| What to do |
A – In the forum thread about retiring from rideshare driving, which service did DjTim like the most?
B – Continue the forum thread about retiring from rideshare driving, picking up right after its last line.

| Supplied text |
## BEGIN

# Retired for now...



## DjTim (Oct 18, 2014)

Well folks - there's always a point in time when you need to make a few life changing decisions. I loved driving for Lyft, Uber & Sidecar. I liked Lyft the most - I think that the riders are really cool, much better then Uber.

I had been working in the IT consulting area (primarily in server hardware, network & security) for the last few years. For a time, I had been using Uber & Lyft to get me out of the house and fill gaps in between contracts.

After the first of the year (2015), I picked up 2 different contracts, so at that time, I planned on not driving until March. When March rolled around I started getting some hard offers of employment and started focusing my time on interviewing with companies instead of miles on the road.

I received an offer from a medium sized business that I just couldn't turn down. At the moment, I have decided to retire from driving to focus on this full time job. I also felt that my wife needed a break since she has been pulling more hours at her job.

So for now I say good bye to my fellow drivers that are here. I won't have much time to participate on this board during the week. I'm hoping to post from time to time just to share what I've learned while driving.


----------



## chi1cabby (May 28, 2014)

Happy for you, bud!


----------



## Pubsber (Mar 24, 2015)

## END

| Stored data |
## BEGIN

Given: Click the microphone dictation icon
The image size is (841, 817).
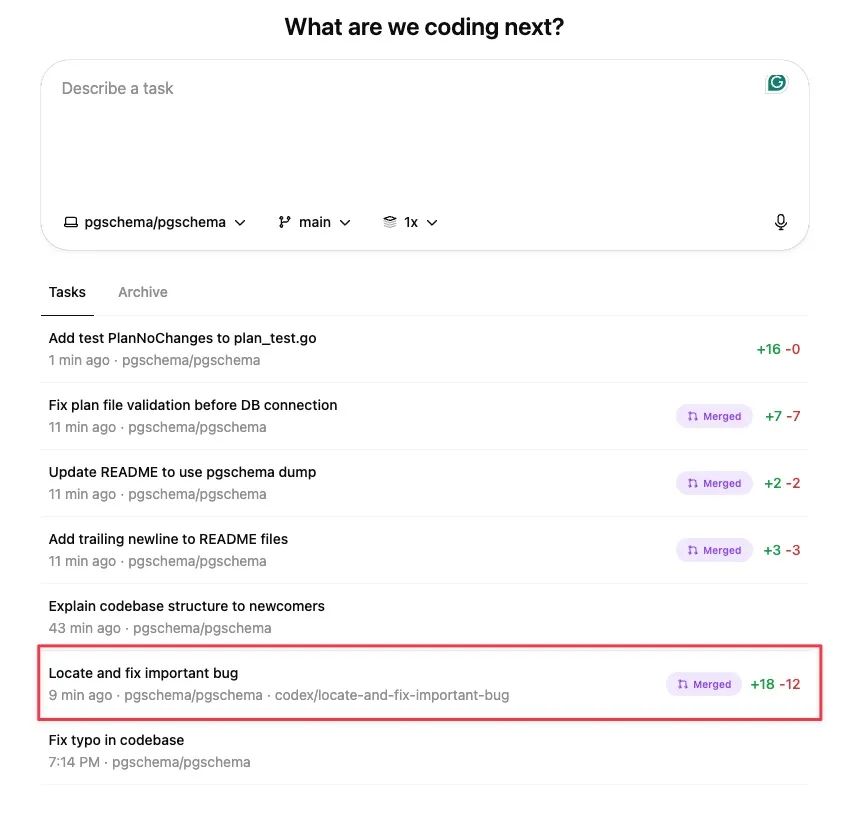Looking at the screenshot, I should pyautogui.click(x=781, y=222).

## END

| Answers |
A – Lyft

B –
You are now released from the slave chains. Hopefully i will get there soon after i finish my courses. good luck to ya.


----------



## DjTim (Oct 18, 2014)

chi1cabby said:


> Happy for you, bud!


Thanks! I know you and I have gone at it more then once here - but like I've always said you give a fair view point and I'll miss the debates (for now....)



Pubsber said:


> You are now released from the slave chains. Hopefully i will get there soon after i finish my courses. good luck to ya.


I was never a slave to Uber or Lyft. I saw this "thing" for what it was - part time work for part time cash. I know many other individuals either don't look at the rideshare industrie like I do or may not have a choice of employment as I do. With certainty, gas prices are going to go back to last years highs and possibly even higher making Uber/Lyft a break-even or losing proposition. And - lets be fair, I'm in the Chicago market which since I started driving was the lowest (now almost lowest) paying market in the USA.


----------



## chi1cabby (May 28, 2014)

DjTim said:


> Thanks! I know you and I have gone at it more then once here - but like I've always said you give a fair view point and I'll miss the debates (for now....)


I'd gone overboard once when I lumped you with some other forum members. 
I was wrong in doing that. 
I apologise belatedly!


----------



## Tx rides (Sep 15, 2014)

DjTim said:


> Well folks - there's always a point in time when you need to make a few life changing decisions. I loved driving for Lyft, Uber & Sidecar. I liked Lyft the most - I think that the riders are really cool, much better then Uber.
> 
> I had been working in the IT consulting area (primarily in server hardware, network & security) for the last few years. For a time, I had been using Uber & Lyft to get me out of the house and fill gaps in between contracts.
> 
> ...


I should follow your lead and step away from this time sink-I have a ton of courses and projects I should be more focused on...but when I went back on contract I swore to stop giving 80 for 40....do I pi$$ those hours on pointless forum and political battles. Go figure!! Lol! Best wishes!!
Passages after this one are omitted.